Séparée de son neveu, Ginette se retrouve parmi les femmes du convoi « sélectionnées » comme elle. Elle rencontre alors Yvonne Jacob et ses deux filles, Madeleine et Simone, ainsi que deux autres jeunes filles, Marceline Rozenberg et Hélène Weinberg. Durant plusieurs mois, ces femmes vont être affectées aux mêmes corvées et travaux. Les quatre plus jeunes filles développent alors des liens de solidarité et d’amitié très forts.

Le 28 octobre Ginette, en compagnie de Marceline, est embarquée dans un convoi qui quitte Birkenau à destination du camp de concentration de Bergen-Belsen.

Le retour des camps

Arrivées à Bergen-Belsen le 8 novembre, les femmes sont détenues dans des conditions très dures et livrées à elles-mêmes pendant plusieurs semaines. Elles demeurent détenues dans ces conditions jusqu’au début du mois de février 1945. C’est alors que Ginette, ainsi que Marceline, sont désignées pour faire partie d’un groupe de 500 femmes qui sont transférées vers Raguhn, un camp satellite de Buchenwald, à proximité de Leipzig.

Là elles sont astreintes au travail dans une usine d’armement. Mais en avril 1945, face à l’avancée des troupes américaines, le camp est évacué. Les femmes sont transférées dans des conditions effroyables vers le camp-ghetto de Theresienstadt.

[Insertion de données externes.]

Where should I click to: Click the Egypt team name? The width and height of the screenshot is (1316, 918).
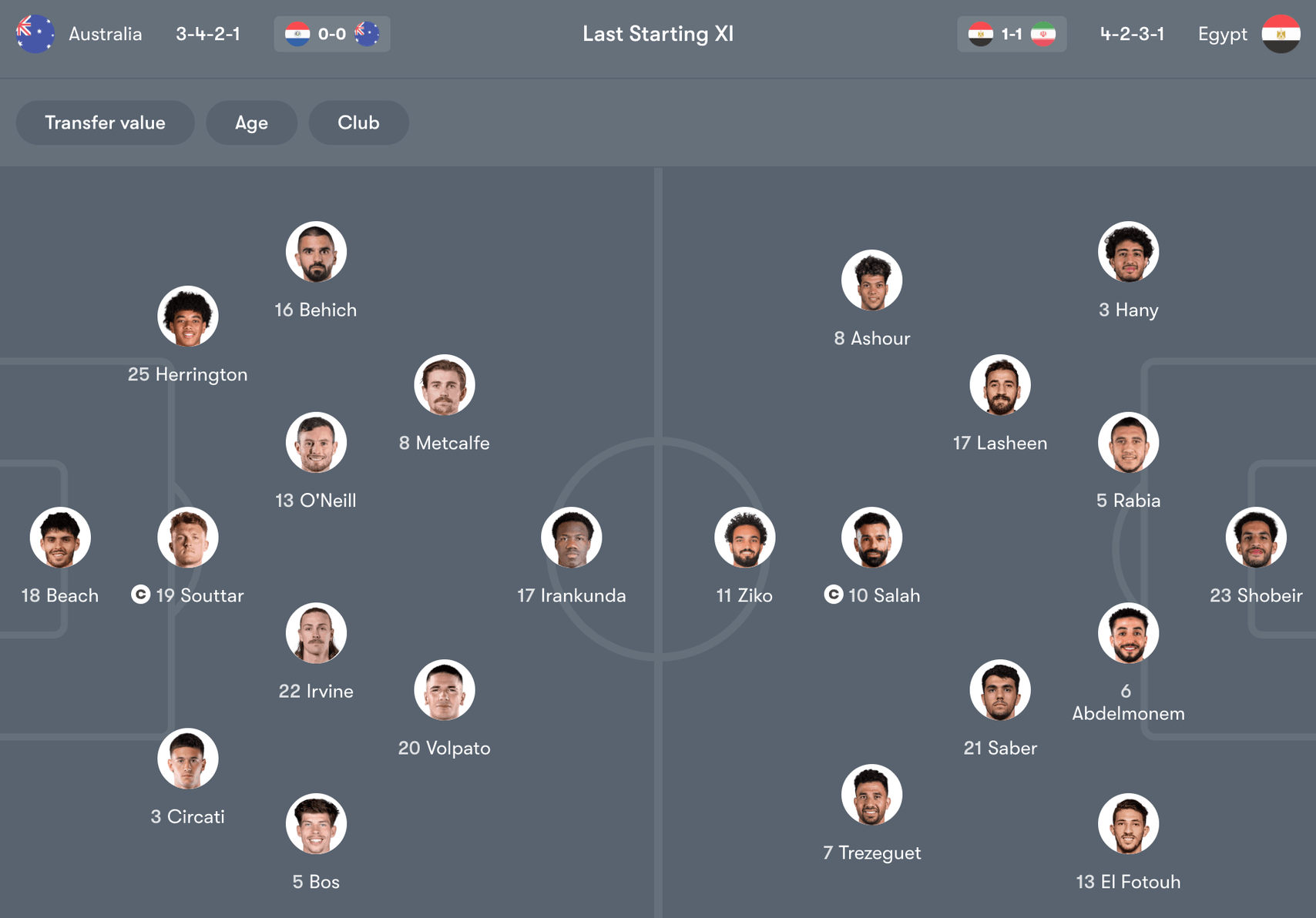1222,35
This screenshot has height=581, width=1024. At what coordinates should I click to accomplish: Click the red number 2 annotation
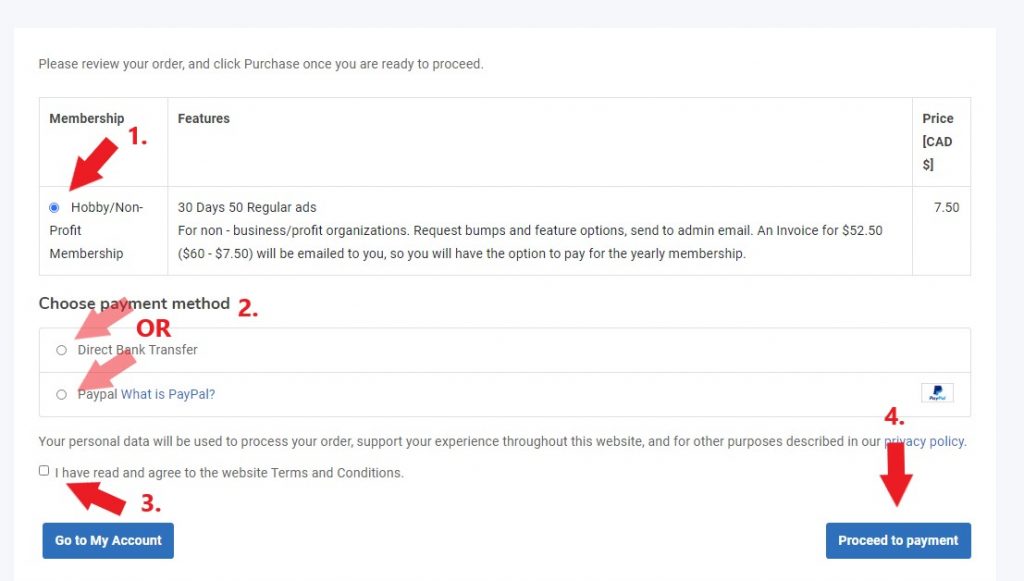[248, 308]
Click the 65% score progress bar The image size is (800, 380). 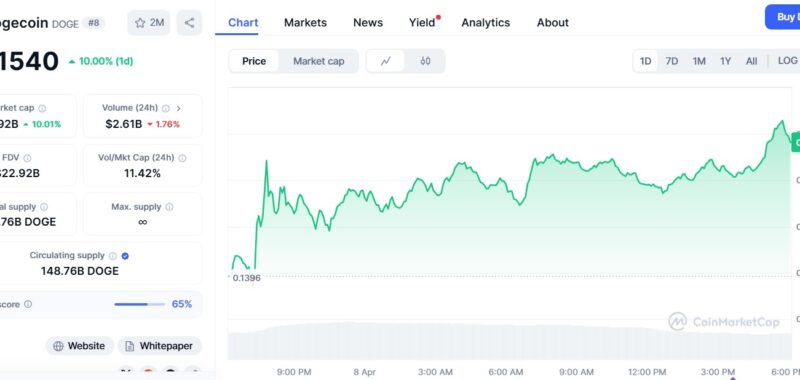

Quand le convoi atteint sa destination, Ginette est malade, atteinte du typhus. Elle sombre dans le coma, dont elle ne sort que plusieurs semaines après. La guerre est alors terminée. Libre mais convalescente, elle rentre en France et retrouve les membres de sa famille qui ont survécu et ont regagné le domicile de la rue d’Angoulême.